By Jeff Dewing CEO of Cloudfm
Since the pandemic, we have seen 81% of workplaces increase their focus on employee mental health. While many businesses have implemented policies to address mental health, truly prioritising employee well-being requires more than just words. It starts with the CEO and trickles down to the entire organisation. But what about the well-being of the leaders themselves? How can they manage their own mental health while being busy with the stresses of running a business and juggling the concerns of everyone else? Here are some top tips on how to manage your well-being as a leader.
First and foremost, it’s essential for leaders to ensure their own cup is full. Whilst it’s important to make employees’ needs a top priority, leaders must recognise that they can’t effectively help others unless they maintain their own well-being. You can’t pour from an empty cup. Taking care of yourself is the best way to support others. That’s why it’s key to take the time to regularly check in on yourself. At Cloudfm, we have monthly check-ins with each employee, where we focus on the five strands of resilience: emotional state, social life, physical health, spiritual well-being and mental state. This activity is inclusive of everyone, including management and myself.
Leading by example is crucial when it comes to promoting workplace well-being. According to 69% of people, their managers had the greatest impact on their mental health. This highlights the immense influence that leaders possess in shaping well-being within organisations. No one cares what you say, they care what you do. People pay more attention to actions than words, so it’s important for leaders to practice what they preach. That’s why I ensure that I lead by example in promoting workplace well-being and effectively managing stress. I prioritise “Jeff Time,” which involves being undisturbed watching the sunset daily and going for a walk at my local beach. This practice really helps clear my mind. Having experienced its benefits firsthand, I introduced two paid hours per week for my employees to practice mindfulness, giving them time to reflect. While not everyone has clear prompts like the sunset, I encourage my team to ritualise activities that feel peaceful. Regular reflection time can be transformative, as sometimes slowing down helps you go faster.

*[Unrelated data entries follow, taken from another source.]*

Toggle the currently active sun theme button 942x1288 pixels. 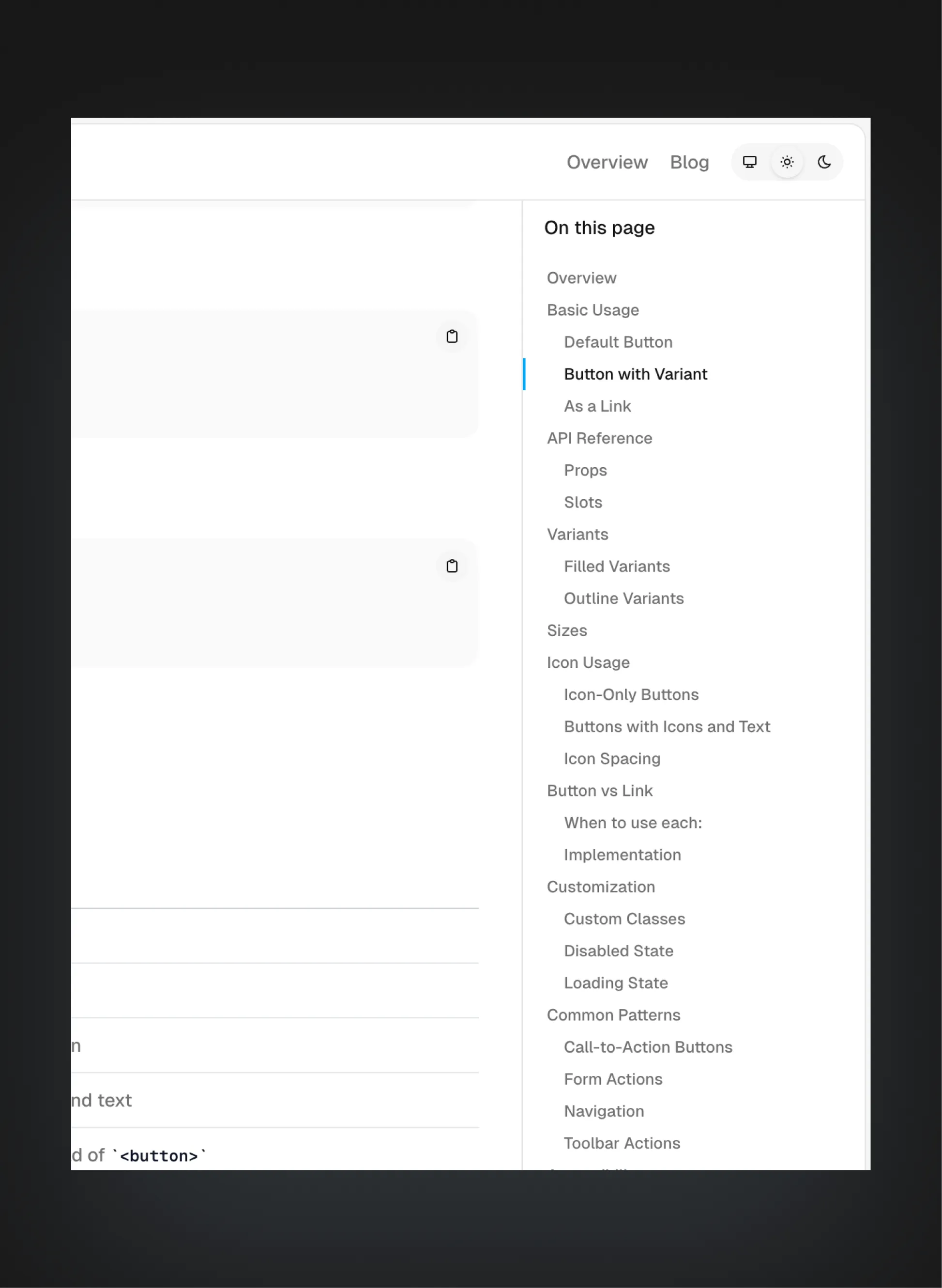(x=787, y=162)
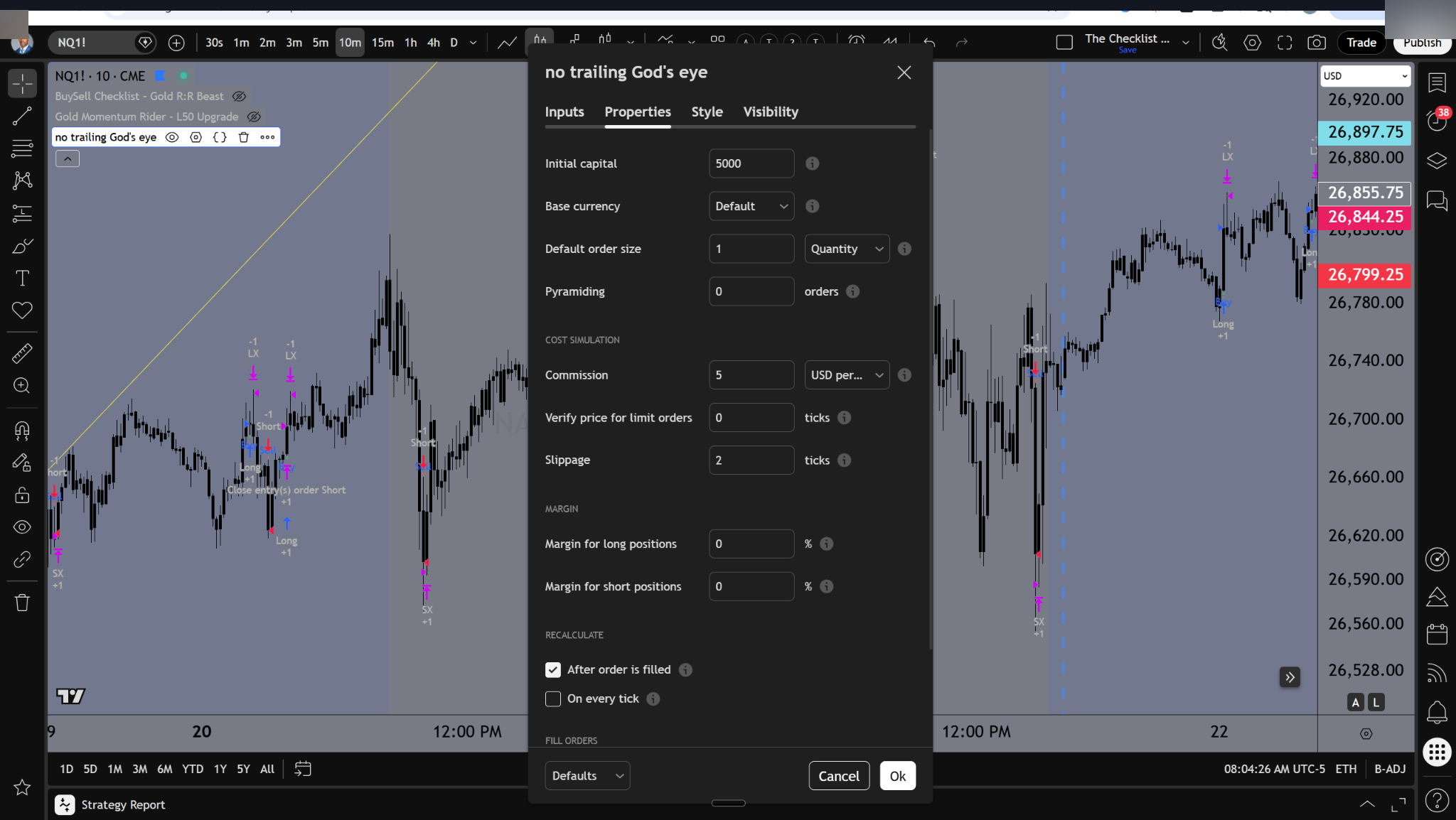Screen dimensions: 1456x820
Task: Activate the Text annotation tool
Action: click(x=22, y=277)
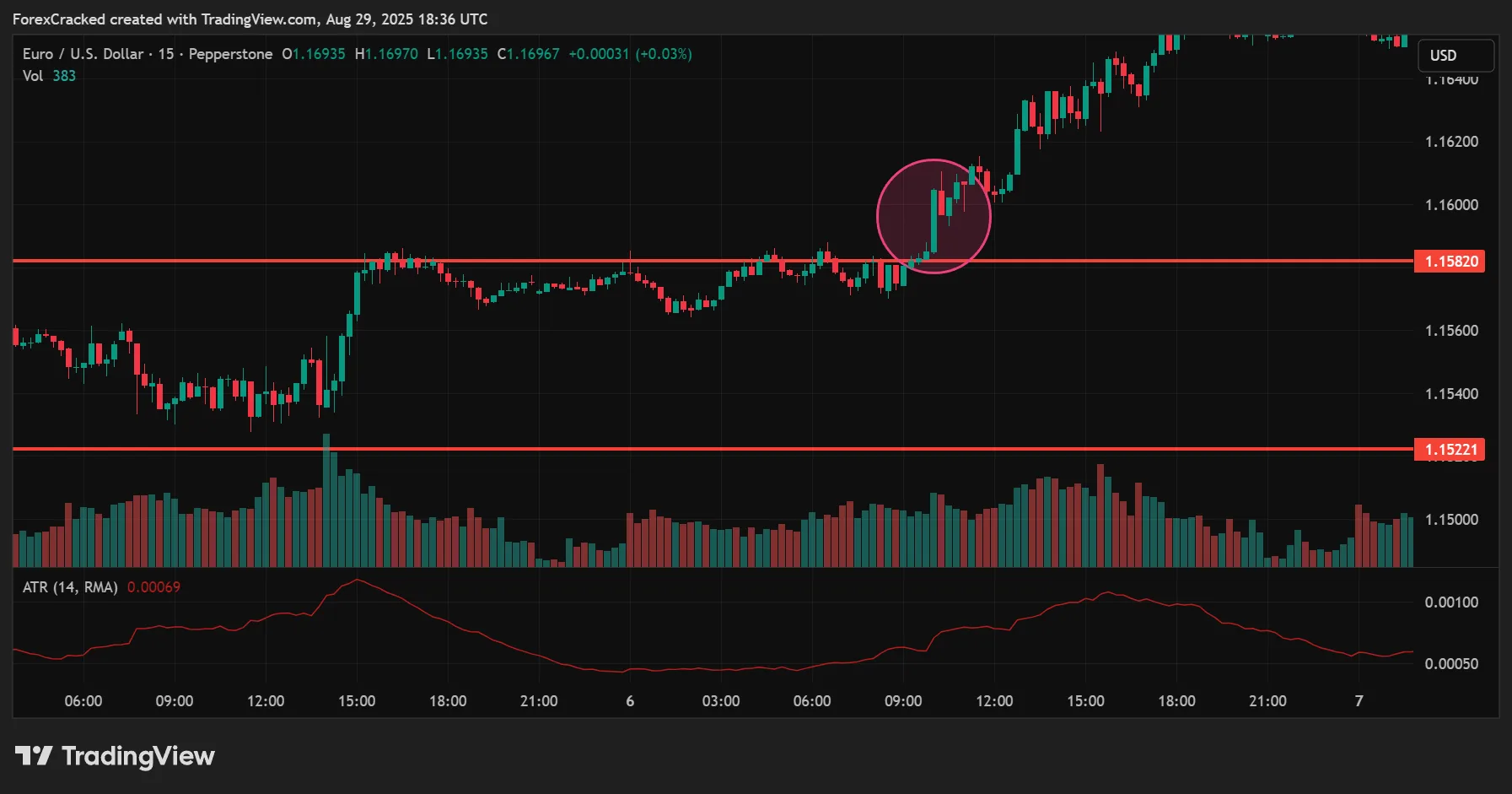Click the 1.16400 level on the price scale
1512x794 pixels.
pyautogui.click(x=1450, y=81)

Remember there is no such thing as work-life balance – there’s only life. Given that we spend a significant portion of our lives working, it is crucial to prioritise our well-being and incorporate as much enjoyment and fun as we can both in and out of the workplace. It’s not enough to simply encourage employees to leave their desks or go for walks during the day; leaders must lead by example and do so themselves as well.
Since the pandemic, I have made a conscious effort to avoid back-to-back calls and only run them for 40 minutes. I also enforce an hour gap between each meeting for myself and my team and encourage walking meetings to get the blood flowing. Additionally, I add an element of fun to my workday by singing and dancing every day, usually after finishing a call (although it’s clear to all, I cannot sing!) It might seem silly, but it creates a positive atmosphere, uplifts my mood and makes me feel good.
Leaders should try to embrace vulnerability and not be afraid to ask for help. I personally have fully embraced vulnerability. During the first COVID-19 lockdown, when our company experienced a drastic 95% drop in revenue, I broke down crying during a company Zoom meeting. By being open and honest, I demonstrated that it’s okay not to have all the answers. This helped create a culture where people feel supported and understood, enabling them to feel comfortable sharing their own stresses and uncertainties. It also relieved the pressure of facing struggles alone and I didn’t need to put up a front. So be transparent and don’t be afraid to ask for help, you are only human and everyone will understand.
Prioritising well-being as a leader is not only essential for your own health and happiness but organisational success. By taking care of yourself, practising what you preach, building healthy habits and embracing vulnerability, you can create a positive work environment that fosters growth and productivity. Nurturing your own well-being will have a domino effect, leading to a thriving workplace.